How do you pitch ideas to editors as a journalist and get work? When I was asked this question recently I realised there tend to be three broad approaches. I may well have overlooked others – if so please let me know.
Plan A: Specialist knowledge and contacts
The most obvious way to pitch your journalistic services is to have something that others do not.
Anyone can review a film, rewrite a press release or interview a local MP. But not everyone has built good relationships with people who work in healthcare, or can get the person in charge of transport to return their calls, or knows who organises the local running club.
Picking a specialist field or area and steadily building up contacts and knowledge in that field or area is one of the best-worn routes to a job in journalism for the simple reason that:
- It gets you leads that lead to original stories, and
- It means you can respond to breaking stories in that field more quickly: you don’t need to spend time gathering background information, or finding contacts, and they’ll probably respond to you first.
It doesn’t mean you will always be reporting on that field: it simply demonstrates that you can take on an area and become the go-to person for news there.
It also means you’ll have original stories to pitch, and you’ll hopefully be the first person editors turn to when they need a quick turnaround on a piece in that field.
For that reason, avoid vague and over-populated fields like music, film, fashion or sport unless you really do have personal relationships with Premiership footballers, models, directors and MOBO winners. If you are set on a field like this, pick a niche within it. For example:
- In sport, pick an under-reported sport like volleyball, or a less glamorous aspect like performance data.
- In fashion or music, look at the business side of things
- In film make contacts in areas which are less obvious, like prosthetics, costume and make up
On the whole, the principle is…
Plan B: Responding to demand
Publishing is a business; journalism is writing for an identified audience. That means writing about what the audience want to know about. Editors respond to, and try to anticipate, that demand, and commission accordingly.
If you want to pitch ideas to an editor it’s wise to be anticipating that demand too – ideally one step ahead of the editors themselves.
An obvious aspect of this is planning your editorial diary. There’s a general election next year: what sort of stories are editors likely to want? What events will they need covering, and how? There’s an important decision to be announced next month; a controversial issue to be discussed at a council meeting; an important trial; a significant anniversary.
What rumblings are going on which may erupt in a few months’ time? What problems recur every year or two?
You get the picture. If you can pitch your services for those events ahead of time – including preparing background material, making contacts and looking for leads – then you’re more likely to be successful than if you’re behind the curve.
Plan C: Stories with a unique angle
Besides the ability to anticipate topical developments is the ability to spot timeless, generally human interest, stories.

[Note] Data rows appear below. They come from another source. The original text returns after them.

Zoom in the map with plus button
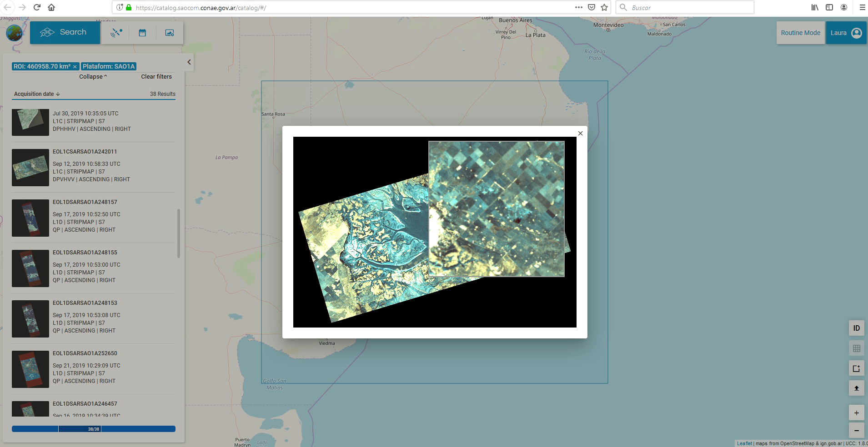coord(856,413)
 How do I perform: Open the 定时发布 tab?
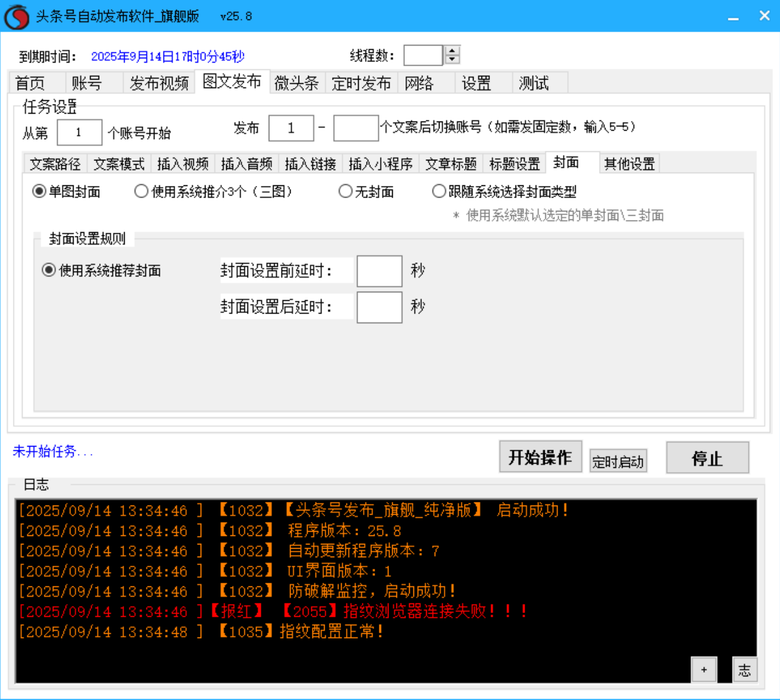(362, 83)
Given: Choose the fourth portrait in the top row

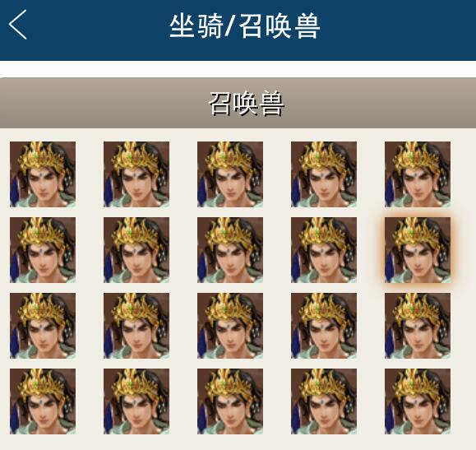Looking at the screenshot, I should (x=324, y=174).
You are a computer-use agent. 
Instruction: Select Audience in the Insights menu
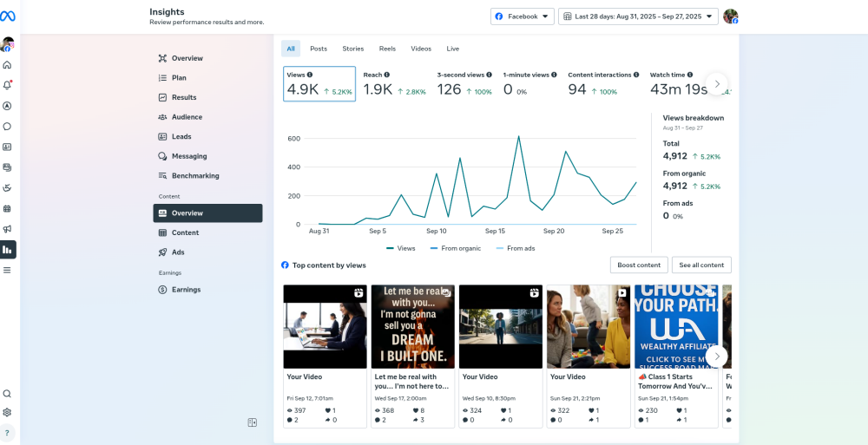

This relies on meeting lots of people, or knowing where to look on social media, and keeping an ear out for the unusual, the surprising, and the touching. But then following up on that to get all the details needed to tell that story well. Increasingly this also means pictures, video or audio.
Having one or two of these in your pocket is always a useful fallback when Plan A and Plan B don’t come through.
All of the above
A journalist needs to be adaptable above all else, and the three approaches above are not exclusive. Not every editor wants a specialist, and not every editor wants a generalist. Human interest stories can wait.
Certainly having a specialist field is the most productive approach of all, because it also allows you to respond to demand in that field, and you have the relationships to follow up on human interest stories.
But you also need to be able to adapt when you’re sent to cover a royal wedding, or a funeral, or the local schoolteacher who has overcome adversity.
Any other ideas and suggestions very welcome.